Lingle will need that energy because her campaign promises include supporting the University of Hawaii and helping public education. Both those issues, Pratt figures, require a lot of extra money.

"These are all hard issues, and they are all looking for more money," he said.

Lingle, however, continues to say that her new administration will reform government by cutting spending, curbing waste and increasing accounting oversight.

Lingle, 49, ran for governor four years ago while concluding her second four-year term as mayor of Maui. She lost to Cayetano by less than 6,000 votes and started reshaping the local GOP as party chairwoman.

In 2000, Lingle brought a record 19 Republican legislators into the state House.

This year, she was unable to keep up the GOP House numbers as the minority moved down to 15 representatives. But Lingle's own campaign, which outspent her Democratic opponent 2-to-1, this year was victorious.

Still, Pratt noted that she actually won with fewer votes gained than she had in 1998, which he figures means many voters simply did not turn out this year.

"What that means is that her future depends on what she is able to do in the next four years," Pratt said.


Hawaii’s governors since statehood



William Quinn


William Quinn was Hawaii's first elected governor and, until the election of Linda Lingle this year, the only Republican elected governor in Hawaii.

Quinn was an attorney. He served only one term, but presided over the change of Hawaii from a territory to a state and guided the transition of many departments into the present governmental structure.

John Burns

Considered to be the founder of the modern Hawaii Democratic Party, John Burns rose from Honolulu police captain to U.S. representative to governor of Hawaii. He died in 1975, after becoming ill, and was unable to fill out his third term.

Burns is considered to be largely responsible for lobbying the Hawaii statehood bill through Congress.

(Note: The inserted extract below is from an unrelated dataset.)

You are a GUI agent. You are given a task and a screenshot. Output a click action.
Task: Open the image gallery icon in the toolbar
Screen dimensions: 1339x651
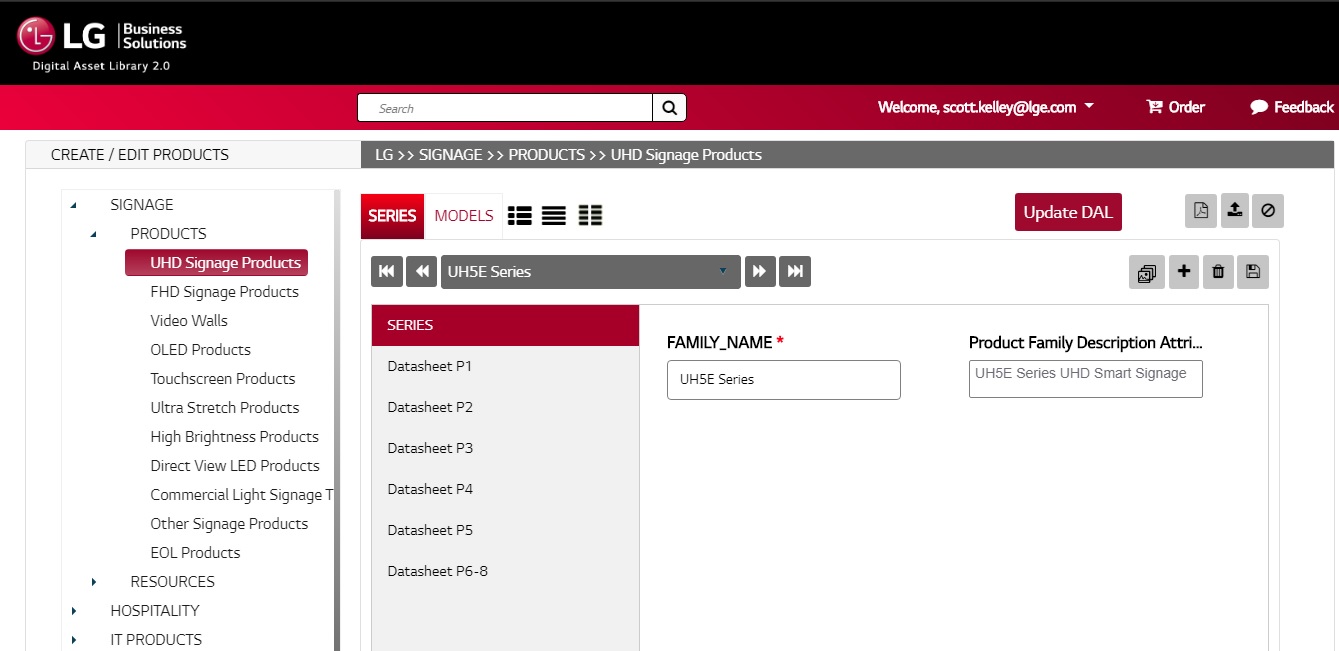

As governor, Burns set in motion a Democratic political dynasty that lasted until this year's election of Lingle.


George Ariyoshi

Born in Honolulu, George Ariyoshi became the nation's first governor of Japanese-American ancestry. Ariyoshi, who was lieutenant governor, became acting governor in October 1973 when Gov. Burns was ill.

Ariyoshi was an attorney and had been first elected to the territorial legislature during the famous 1954 Democratic sweep of Hawaii's electoral positions.

He came into office at the end of Hawaii's post-statehood economic boom and guided the state through its first economic recession.

John Waihee

A private attorney, John Waihee was the first native Hawaiian elected as governor. Waihee benefited from an economic boom due to foreign investment in Hawaii real estate. His term was marked with expansion of state services and state government.

Benjamin Cayetano

Also a private attorney, Benjamin Cayetano served as lieutenant governor under Waihee. He was the nation's first Filipino-American governor.

Most of Cayetano's tenure was marked by economic recessions. Cayetano was active in supporting investigations of Hawaii's high gasoline prices, making changes to the state civil service system and reducing the number of state employees.